Наверное, у меня и раньше было что-то с легкими. Так, например, в восемь лет меня послали на лето в Норвегию, в рамках акции помощи восьмидесяти детям испанских беженцев. Семья, принявшая меня, супруги Ланд, жили на хуторе, у самого леса, ближайшее хозяйство располагалось далеко. Там было в избытке молока, масла и мяса. Мне разрешалось выгонять коров на пастбище и купаться в озере. Неподалеку был трамплин, а посреди леса стояла хижина, где госпожа Ланд пряла из ниток шерсть. Я выучил несколько фраз по-норвежски. Еще я научился там кататься на велосипеде, на таком большом и тяжелом. Однажды они страшно испугались, когда я не вернулся к ужину, и поехали искать меня на упряжке лошадей. Это было как в сказке — то чудесное жаркое лето, которое я провел там. Ланды, дети которых уже выросли, с удовольствием бы усыновили меня. Они писали нам потом года два, не меньше. Мои родители наверняка ответили им от силы один раз, и контакт постепенно оборвался.
Думаю, виной всему был мой отчим. Пако был человеком, который быстро завязывает контакты и так же быстро обрывает их. Я вспоминаю, что мы становились все более нелюдимыми, потому что он постепенно разругался со всеми знакомыми. Мать очень страдала от этого, он даже запрещал ей встречаться в Париже с друзьями. Не ходить в гости, не отвечать на письма, не подавать признаков жизни. Я, к сожалению, тоже стал таким.
В шкатулке моего деда я нашел связку писем, курсировавших между Веной и Парижем, вместе с копиями. На первых еще стоит штемпель союзников. Очевидно, он хотел взять опекунство над моим сводным братом, но его невестка считала, что в этом нет нужды. Вначале она еще пишет по-немецки, что-то вроде фонетической транскрипции, и Эдуард нацарапал пару фраз, потом связь, видимо, обрывается на годы, так как один раз дед сетует, что писал им каждые два месяца и ни разу не получил ответа.

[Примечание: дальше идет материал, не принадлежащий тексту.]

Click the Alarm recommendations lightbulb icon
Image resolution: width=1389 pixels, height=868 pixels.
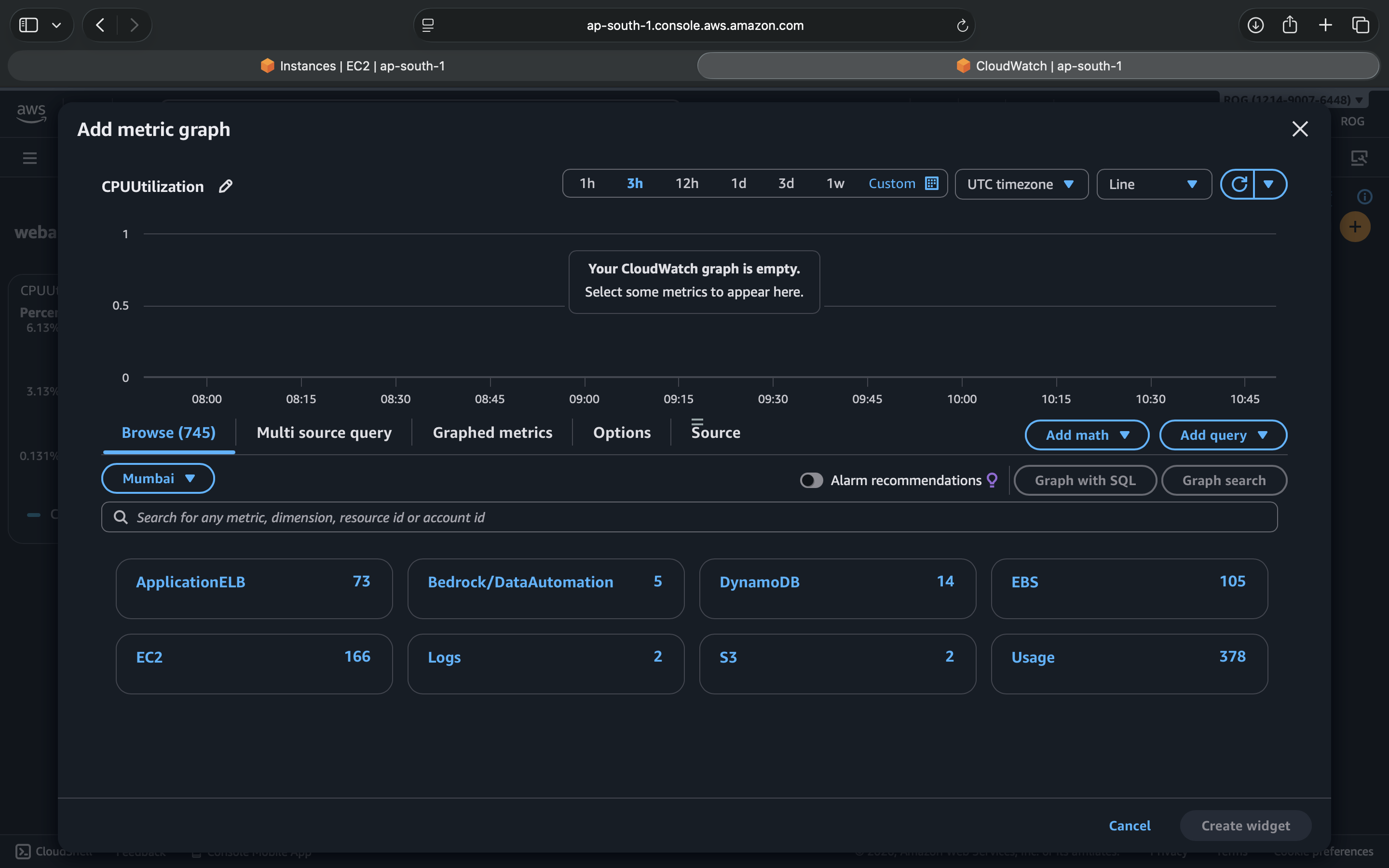992,480
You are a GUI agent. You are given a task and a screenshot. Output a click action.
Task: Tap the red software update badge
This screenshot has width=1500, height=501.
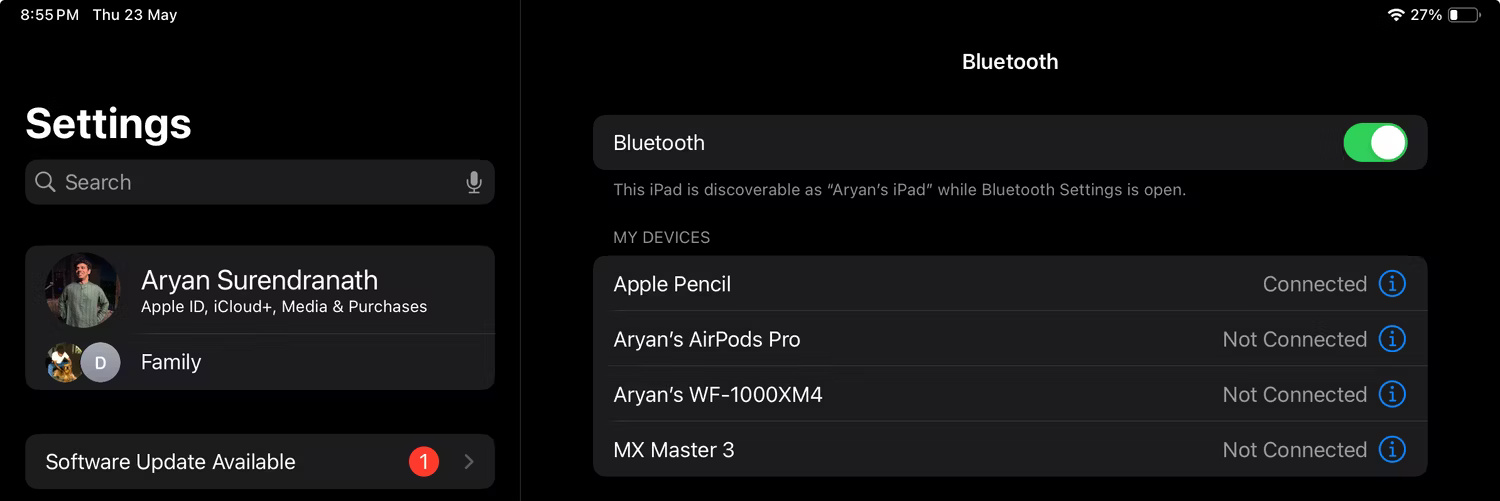click(x=424, y=462)
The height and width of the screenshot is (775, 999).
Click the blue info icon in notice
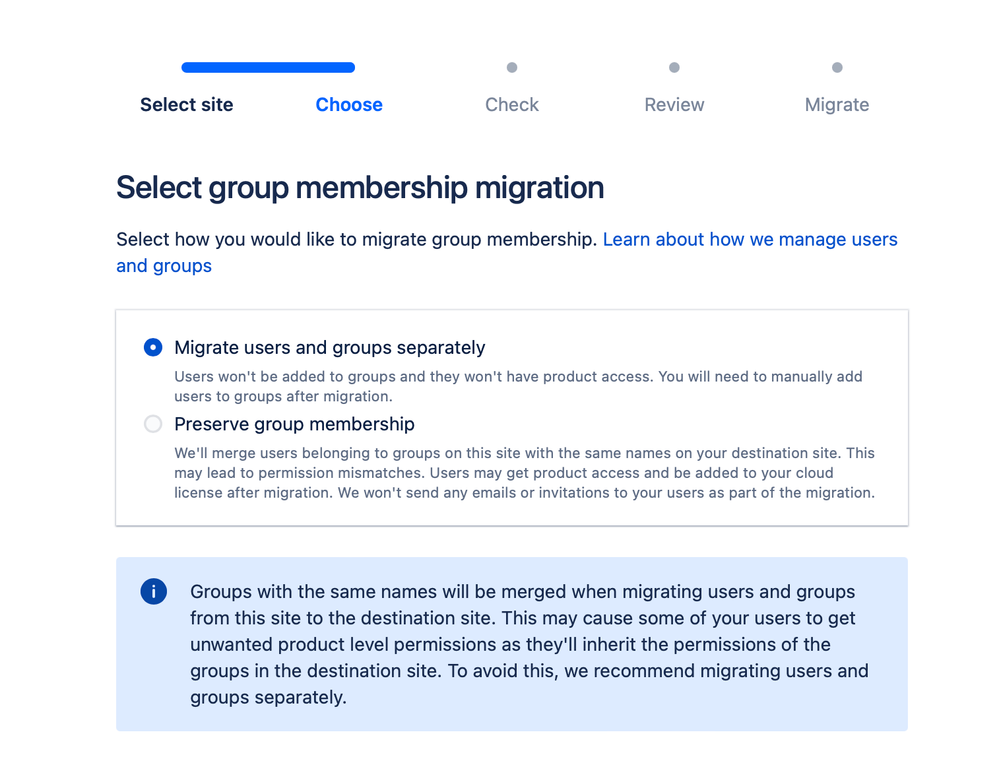tap(154, 591)
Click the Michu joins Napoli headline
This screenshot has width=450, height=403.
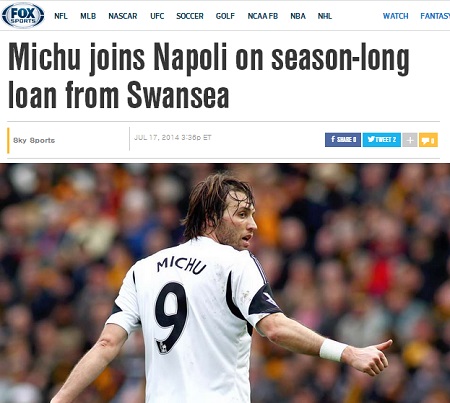click(208, 76)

Более поздние письма из Парижа, от второй жены моего отца и моего сводного брата, уже написаны по-испански. У деда был знакомый, женатый на испанке, она переводила ему письма. Речь шла об отдыхе для сводного брата в Закопане, о котором дед ходатайствовал в Союзе узников концлагерей. Я даже не знаю, вышло ли что-нибудь из этого. Сначала заявка была подана слишком поздно, на следующий год женщине не дали отпуск на предусмотренный срок, в третий раз Эдуарду нужно было корпеть над экзаменами на аттестат зрелости. Море писем, море усилий, море впустую потраченных средств. В одном из писем вторая жена отца опечалена тем, что Эди не хочет больше говорить по-немецки, так как мальчишки во Франции обзывают его наци, в другом сообщает с гордостью, что он хорошо учится, потом смущенно признается, что сильно растолстела, потом — что подумывает о новом браке. Дедушка не возражал, напротив, даже ободрил ее. Переписка носит довольно сердечный характер с обеих сторон. Но постепенно сходит на нет.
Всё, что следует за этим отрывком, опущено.